Univention Bugzilla – Bug 40260
Potential Samba/AD DRS replication deadlock
Last modified: 2015-12-16 19:09:32 CET
Since fixing bug 29291 Samba/AD DCs always use the local KDC. In some support sessions it was observed that this may cause Samba/AD DRS replication to fail permanently after one of the Samba/AD DCs rotated his password twice a) during the life time of the Service Tickets used by other Samba/AD DCs or b) while at least one of the other Samba/AD DCs was not connected (off or whatever) This is how things are supposed to work: When DC A changes his password, his Kerberos keys change too. After that DC B still continues to connect with the Kerberos service ticket he obtained before, which contains data (the session key) encrypted by the KDC with the old Kerberos key hashes of DC A. To make key transitions like these work seamlessly for the Kerberos clients, Kerberos uses the Key version number and retains the last set of old Kerberos keys in keytab of the service (in this case /etc/krb5.keytab). So, DC A can stil identify and use the previous Kerberos keys to decrypt the Service Ticket and authentication succeeds and replication continues to work. Everybody is happy. The important point here is that the local server only keeps the last set of old Kerberos keys (i.e. the previous), not an indefinite history of outdated Kerberos Keys (that's for security reasons, obviously).

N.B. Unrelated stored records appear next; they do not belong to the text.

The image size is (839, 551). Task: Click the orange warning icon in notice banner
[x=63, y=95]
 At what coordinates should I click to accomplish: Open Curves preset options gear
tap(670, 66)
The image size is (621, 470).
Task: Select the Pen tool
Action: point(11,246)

Now, in case DC A changes his password *twice* during the lifetime of a service ticket, then DC B gets an authentication error, because DC A cannot open the relevant part of the Service Ticket any longer. In that case, he cannot replicate any longer. Fixing bug 29291 made this worse: Now, he cannot replicate any longer and he never asks any other KDC but himself, so he has no chance to learn the new Kerberos keys and cannot get a valid Service Ticket for DC A and finally replicate, ever. No other DC receives changes from DC A any longer. Before fixing bug 29291, DC B at least had a statistical chance to contact a different KDC found in the DNS SRV record, possibly an up to date one, which would get him a fresh pair of keys and replication from DC A could recover. The implications of this situation are bad enough IMHO to open this bug. The motivation for fixing bug 29291 was "ok", but maybe taking out the statistical element was not a good idea. I guess we need a new idea here. If nothing better comes up we may have to revert that change.
*** This bug has been marked as a duplicate of bug 37358 ***